Well from this October you will no longer be able to download individual updates as they will no longer be available, which is potentially going to make life challenging if a specific patch causes an issue and you need to remove just the one. Under the new model you may need to work out which update contains the problem patch and then back track to remove it, unless Microsoft has some clever way of doing this up its sleeve.
Note that at the moment Internet Explorer is excluded from this new model but Microsoft is working to include this at some point in the future. Office is not affected by this change nor are Microsoft products such as Exchange and SQL. Driver updates and Windows Defender updates are also not affected.
There is no doubt that from an administrative point of view this new model makes it easier to deploy updates. From a standardization perspective, it also ensure that all of your machines should be running the same updates per Windows version. However, there is, of course, one potential massive negative impact of this model and that is: network bandwidth.
If these updates are cumulative then as each month’s updates are released they will supersede the previous month’s rollup. The result? You will need to distribute each month’s update to all of your Windows machines to keep them up-to-date even if it means they need just a single update.
Also bear in mind that over time the size of the updates will increase as more updates are updated. Plus Microsoft has stated that over the coming year they will be adding previously released updates in order to achieve the goal of installing just the latest update to cover you for everything prior.
Windows 10 is already up to 1GB for cumulative updates, and at that rate it could be 2GB in another year. That is a lot of data to deliver to each machine every month.
Of course ConfigMgr has various ways of dealing with content distribution, but now might be a good time to take a look at peer caching and bandwidth-management technologies that help with bandwidth management.
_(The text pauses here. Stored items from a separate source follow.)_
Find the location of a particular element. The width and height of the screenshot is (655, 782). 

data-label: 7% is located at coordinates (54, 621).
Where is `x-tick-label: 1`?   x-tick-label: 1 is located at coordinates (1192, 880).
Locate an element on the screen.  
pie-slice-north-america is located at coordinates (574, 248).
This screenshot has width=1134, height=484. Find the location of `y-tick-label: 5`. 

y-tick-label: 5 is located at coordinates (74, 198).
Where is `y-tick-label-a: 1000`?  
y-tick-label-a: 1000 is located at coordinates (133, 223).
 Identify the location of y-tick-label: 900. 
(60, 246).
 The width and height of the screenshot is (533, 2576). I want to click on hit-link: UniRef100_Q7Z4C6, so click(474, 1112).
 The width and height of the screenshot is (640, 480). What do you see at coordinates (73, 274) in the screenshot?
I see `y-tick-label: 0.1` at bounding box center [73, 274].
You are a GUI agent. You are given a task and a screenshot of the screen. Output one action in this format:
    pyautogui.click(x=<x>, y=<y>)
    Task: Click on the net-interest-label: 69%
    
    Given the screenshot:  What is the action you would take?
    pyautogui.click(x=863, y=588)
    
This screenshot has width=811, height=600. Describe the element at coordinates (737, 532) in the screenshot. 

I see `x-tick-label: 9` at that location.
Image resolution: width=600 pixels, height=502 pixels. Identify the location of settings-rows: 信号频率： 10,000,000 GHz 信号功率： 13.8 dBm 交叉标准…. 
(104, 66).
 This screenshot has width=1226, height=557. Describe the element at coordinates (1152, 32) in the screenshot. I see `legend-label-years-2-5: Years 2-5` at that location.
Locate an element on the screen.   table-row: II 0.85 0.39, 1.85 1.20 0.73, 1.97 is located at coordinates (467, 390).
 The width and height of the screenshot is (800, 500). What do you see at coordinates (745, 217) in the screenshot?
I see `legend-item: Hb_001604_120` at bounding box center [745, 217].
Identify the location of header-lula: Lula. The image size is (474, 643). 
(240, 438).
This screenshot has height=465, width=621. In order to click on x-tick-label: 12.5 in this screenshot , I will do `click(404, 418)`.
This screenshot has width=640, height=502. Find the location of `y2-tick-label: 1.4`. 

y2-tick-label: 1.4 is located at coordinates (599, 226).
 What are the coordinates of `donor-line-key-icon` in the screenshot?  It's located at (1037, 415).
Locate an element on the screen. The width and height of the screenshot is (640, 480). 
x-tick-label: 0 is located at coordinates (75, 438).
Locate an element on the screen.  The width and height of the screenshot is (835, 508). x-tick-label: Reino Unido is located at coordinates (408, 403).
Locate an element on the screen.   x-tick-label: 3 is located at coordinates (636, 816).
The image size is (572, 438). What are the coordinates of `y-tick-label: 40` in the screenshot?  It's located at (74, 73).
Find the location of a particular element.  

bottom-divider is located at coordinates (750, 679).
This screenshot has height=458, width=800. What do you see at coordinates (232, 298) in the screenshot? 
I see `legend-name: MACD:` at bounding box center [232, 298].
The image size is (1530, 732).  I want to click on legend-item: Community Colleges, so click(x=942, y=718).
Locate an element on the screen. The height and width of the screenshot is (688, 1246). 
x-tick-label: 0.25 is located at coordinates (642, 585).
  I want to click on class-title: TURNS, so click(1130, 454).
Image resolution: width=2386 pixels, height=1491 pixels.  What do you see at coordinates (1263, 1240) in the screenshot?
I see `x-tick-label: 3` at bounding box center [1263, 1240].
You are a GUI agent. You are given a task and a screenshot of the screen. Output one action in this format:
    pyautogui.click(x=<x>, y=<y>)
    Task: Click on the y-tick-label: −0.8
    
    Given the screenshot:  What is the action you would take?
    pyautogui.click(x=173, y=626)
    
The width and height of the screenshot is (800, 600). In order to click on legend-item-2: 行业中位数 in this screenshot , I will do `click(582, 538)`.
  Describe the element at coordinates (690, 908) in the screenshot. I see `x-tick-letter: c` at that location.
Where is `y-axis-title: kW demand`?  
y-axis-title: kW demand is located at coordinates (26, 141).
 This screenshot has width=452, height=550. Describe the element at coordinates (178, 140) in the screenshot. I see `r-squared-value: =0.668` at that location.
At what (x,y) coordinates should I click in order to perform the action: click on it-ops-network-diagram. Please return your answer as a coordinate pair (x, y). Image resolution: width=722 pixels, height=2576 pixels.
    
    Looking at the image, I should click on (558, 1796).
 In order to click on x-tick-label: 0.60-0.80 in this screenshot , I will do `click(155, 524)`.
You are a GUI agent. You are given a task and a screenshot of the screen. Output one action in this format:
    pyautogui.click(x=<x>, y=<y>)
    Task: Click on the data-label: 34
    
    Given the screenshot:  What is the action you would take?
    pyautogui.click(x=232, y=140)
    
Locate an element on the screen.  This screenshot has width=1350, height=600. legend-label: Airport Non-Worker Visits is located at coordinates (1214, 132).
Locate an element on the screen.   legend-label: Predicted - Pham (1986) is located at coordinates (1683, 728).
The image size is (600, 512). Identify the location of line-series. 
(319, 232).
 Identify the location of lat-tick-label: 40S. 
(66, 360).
For example, BranchCache could be a good option in some situations, especially for smaller companies. Smart-scaling systems management company, Adaptiva, has also written a blog on ways to solve the problem for medium to large businesses using the company’s OneSite content distribution engine. I highly recommend exploring these options before you find yourself dealing with an angry networking team when cumulative Windows 10 updates start in the fall.
No matter what you decide to decide to do (or not do) about it, one thing is for sure: get your network delivery plan ready because a BIG change is coming to your Windows monthly updates.